▶ _Exercise prompt_
Your answer should consist of every line from the records that holds the string "computer".

▶ _Task inputs_
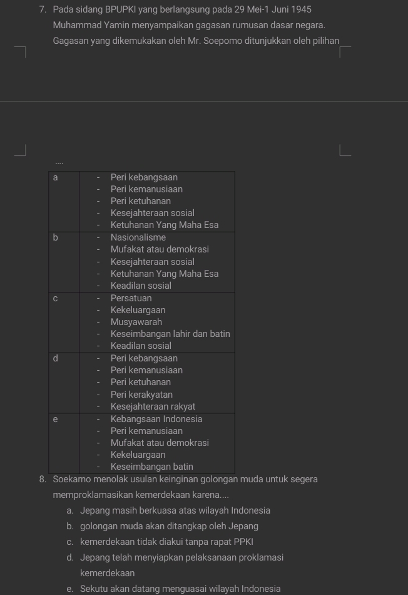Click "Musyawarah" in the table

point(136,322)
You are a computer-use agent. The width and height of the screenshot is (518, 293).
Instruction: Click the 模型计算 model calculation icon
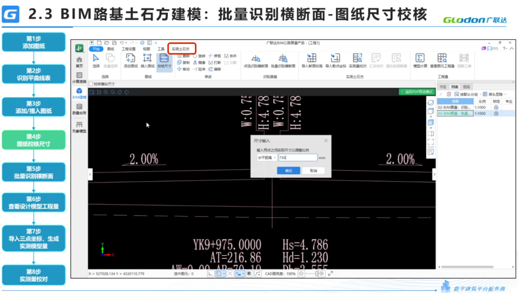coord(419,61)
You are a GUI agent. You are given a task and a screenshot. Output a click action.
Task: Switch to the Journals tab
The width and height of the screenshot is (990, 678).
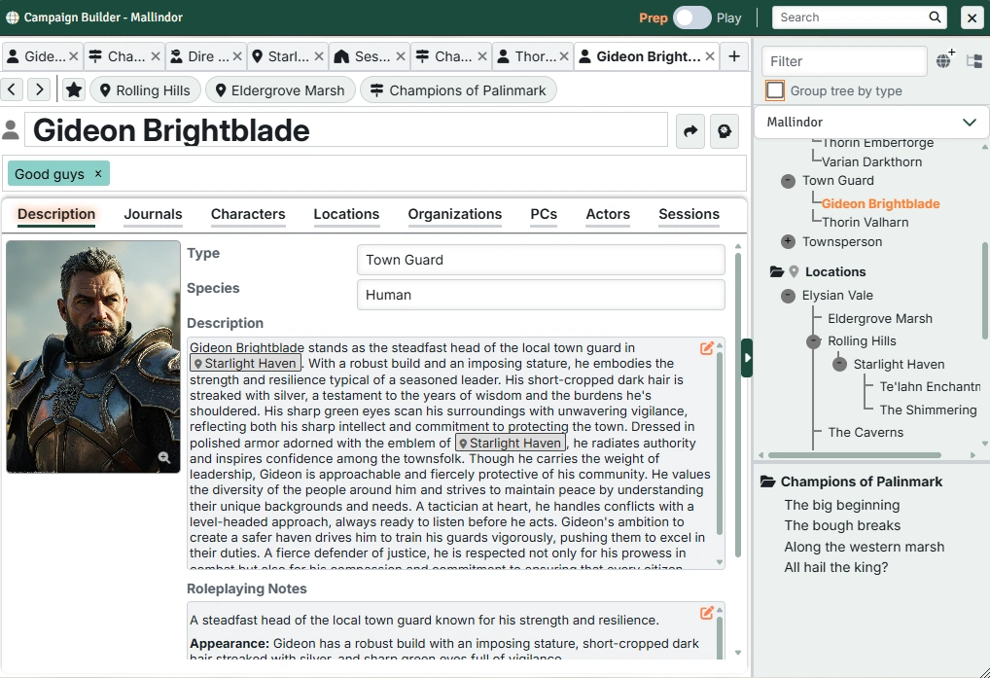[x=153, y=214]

* * *

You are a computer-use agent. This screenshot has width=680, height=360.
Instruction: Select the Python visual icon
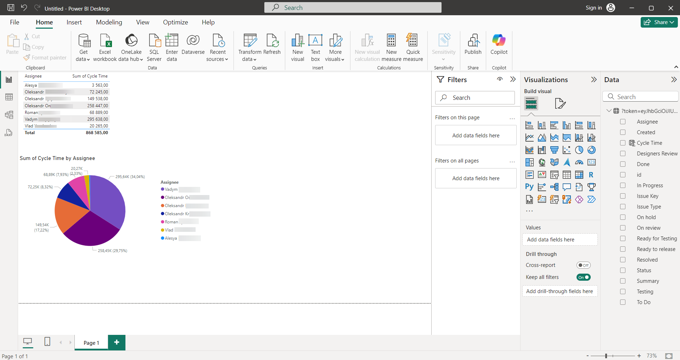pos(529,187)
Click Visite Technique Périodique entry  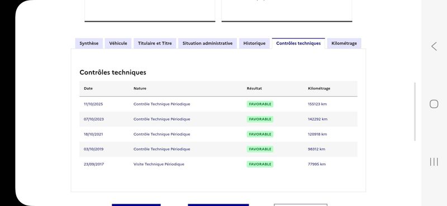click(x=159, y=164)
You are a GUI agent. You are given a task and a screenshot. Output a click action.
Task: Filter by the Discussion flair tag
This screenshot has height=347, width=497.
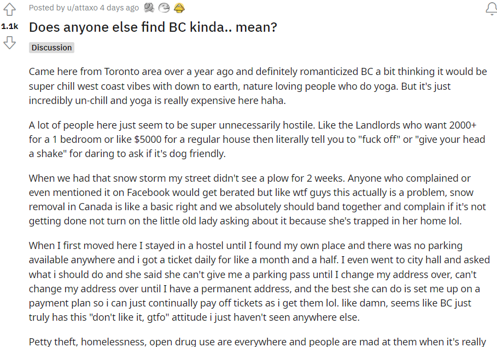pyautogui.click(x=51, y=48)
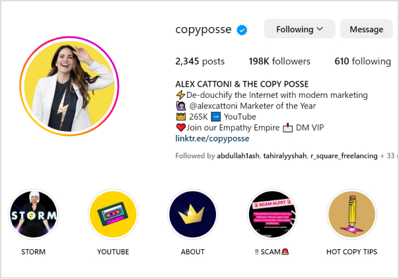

▶ _Task answer_
You are a computer-use agent. The width and height of the screenshot is (518, 293).
You are a computer-use agent. This screenshot has width=680, height=360.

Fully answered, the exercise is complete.